I got the book Jim Henson’s Doodle Dreams and was looking through it and came across this quote by Jim Henson:

“Try to keep enough balls in the air so that when some fall to the ground, you’ve got others up there.”

I immediately loved that quote because I felt it really capsulated my feelings about how I work on creative projects.  I read that as:

Be working on a bunch of projects so that if some of them don’t work out, you’ll still have others to work on.

The inherent danger in this, though, is that you have so many creative projects you are working on that none of them get done.  This is certainly something I run into, however I like to think I prioritize creative projects pretty well.  I will focus on one particular project and work on that one for awhile, but in the meantime I’ll be making small amounts of progress on other ideas.  I find that working on multiple projects also keeps me from suffering burnout working too much on one project.  Moving from project to project keeps the creativity flowing in my mind.  Of course any creative project that someone is paying me to create takes precedence over personal ones that do not pay because, you know, money.

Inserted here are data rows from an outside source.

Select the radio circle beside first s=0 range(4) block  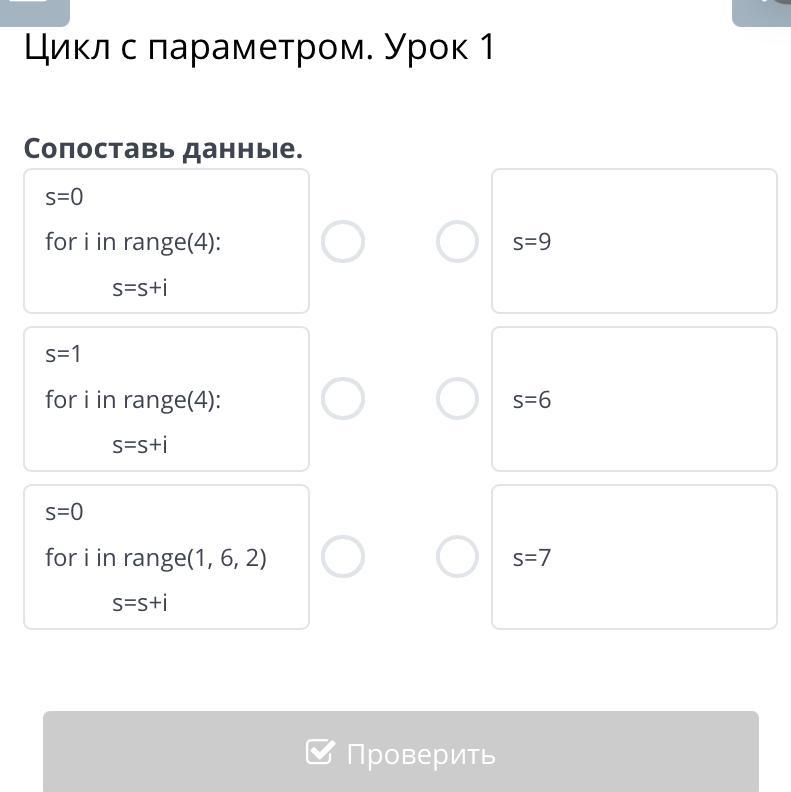pos(343,242)
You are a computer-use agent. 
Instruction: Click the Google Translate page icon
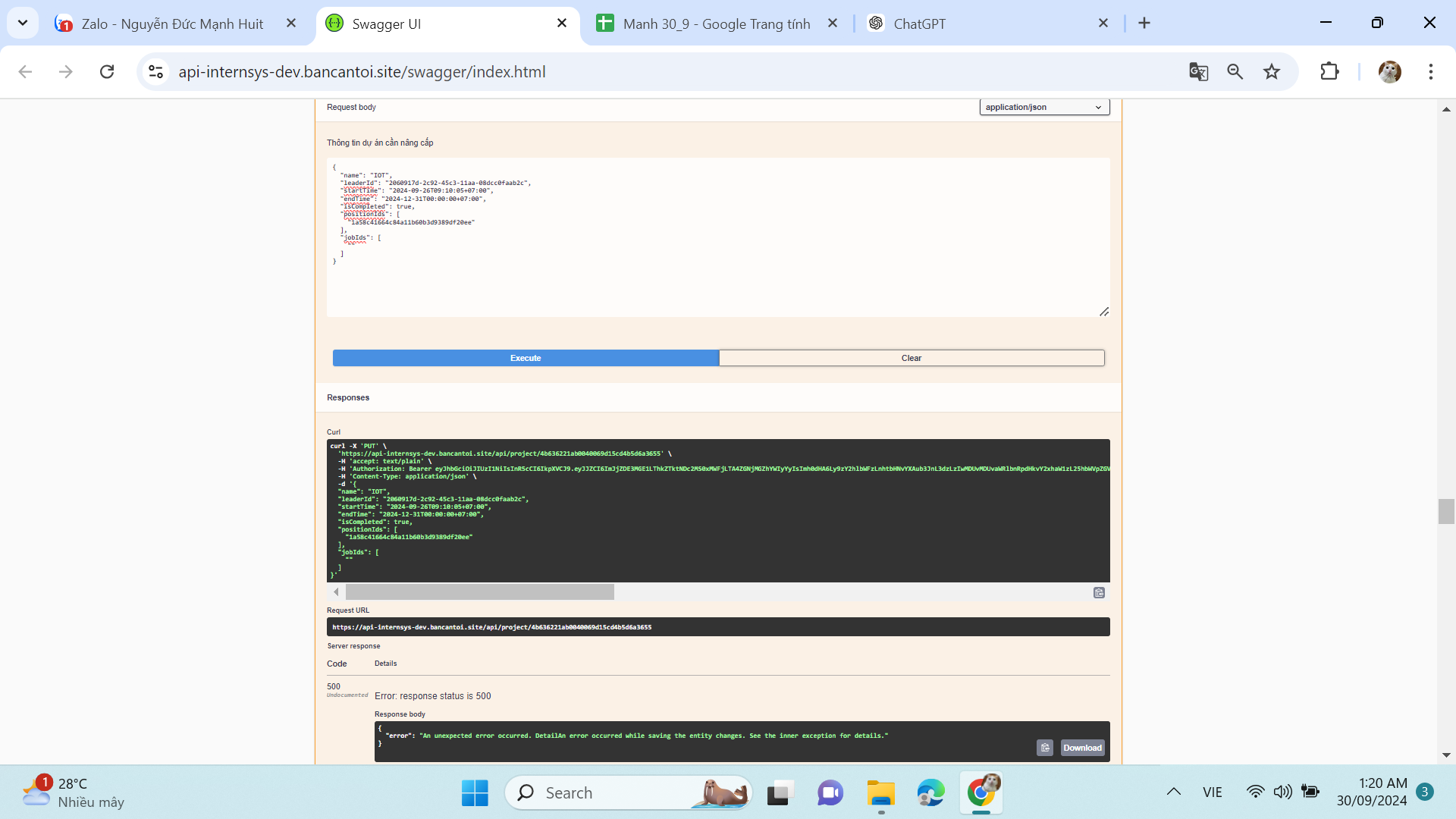[x=1198, y=71]
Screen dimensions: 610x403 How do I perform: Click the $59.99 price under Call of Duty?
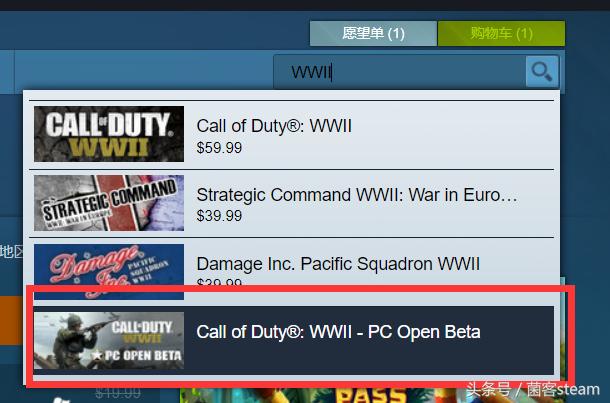click(219, 148)
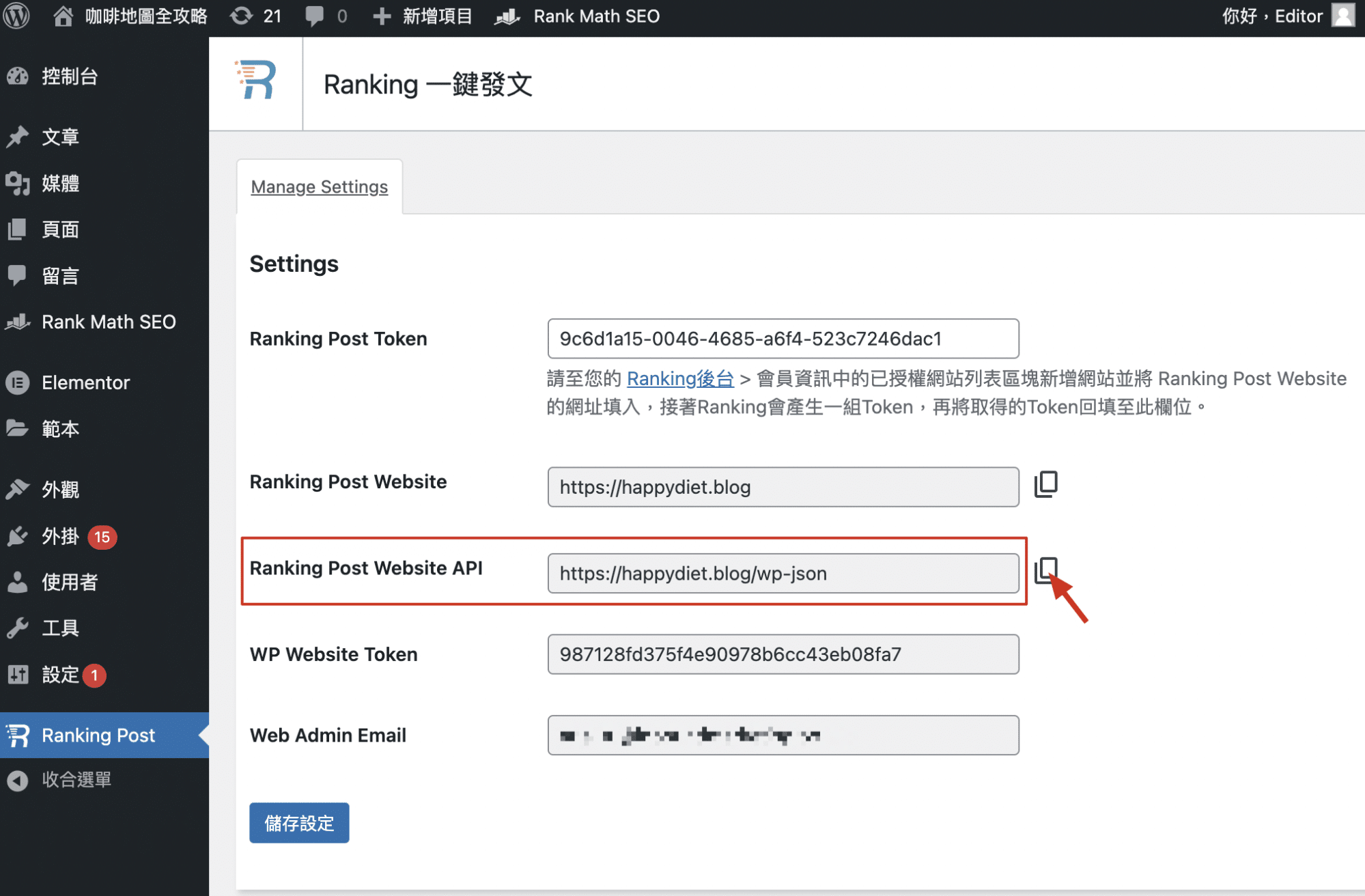The image size is (1365, 896).
Task: Open the 外掛 plugins menu
Action: [60, 536]
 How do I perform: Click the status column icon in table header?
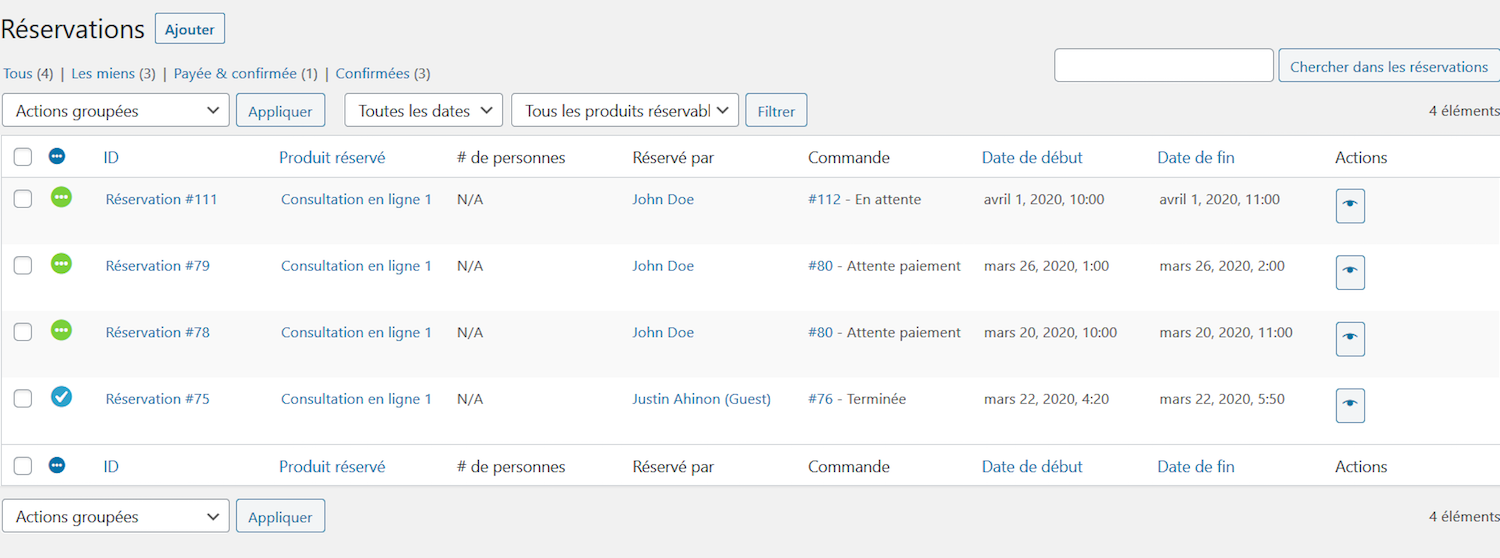point(57,157)
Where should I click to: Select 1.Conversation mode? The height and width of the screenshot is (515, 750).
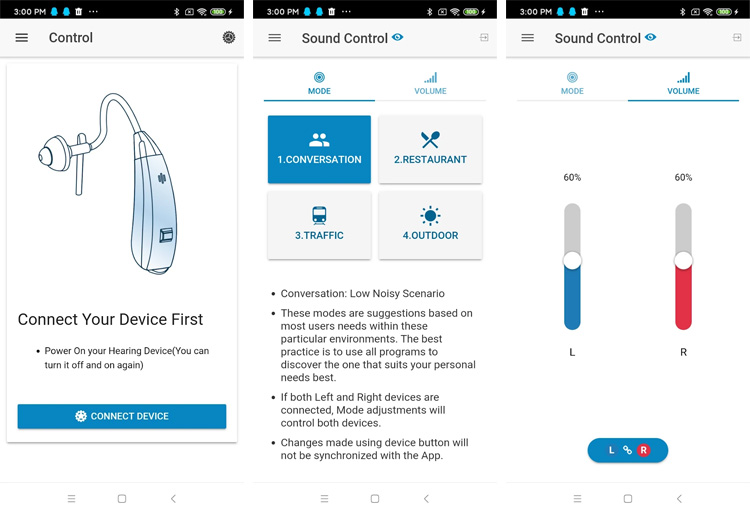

When working on multiple projects, also be careful about ‘bleed through’ unless it is intended.  Bleed through is when elements from one project creep into another.  I find this is more of an issue for me when I’m writing.  I’ll look back through the stuff I’ve written and see that I’ve used the same names or same strings of dialogue.  This is fine if I was writing multiple stories involving the same characters but often I am not.  Bleed through won’t kill a project, it’s just something to keep an eye out for.  In my case, I don’t want people saying, “He’s just writing the same story over and over again.”  (As a side note to this, I do often write the same of similar jokes across multiple projects if they fit.  I figure if one property hasn’t ‘made it’ and there’s a really good joke in it, there’s no reason not to use to make another property even better.  That’s not bleed through as I’m doing it on purpose.)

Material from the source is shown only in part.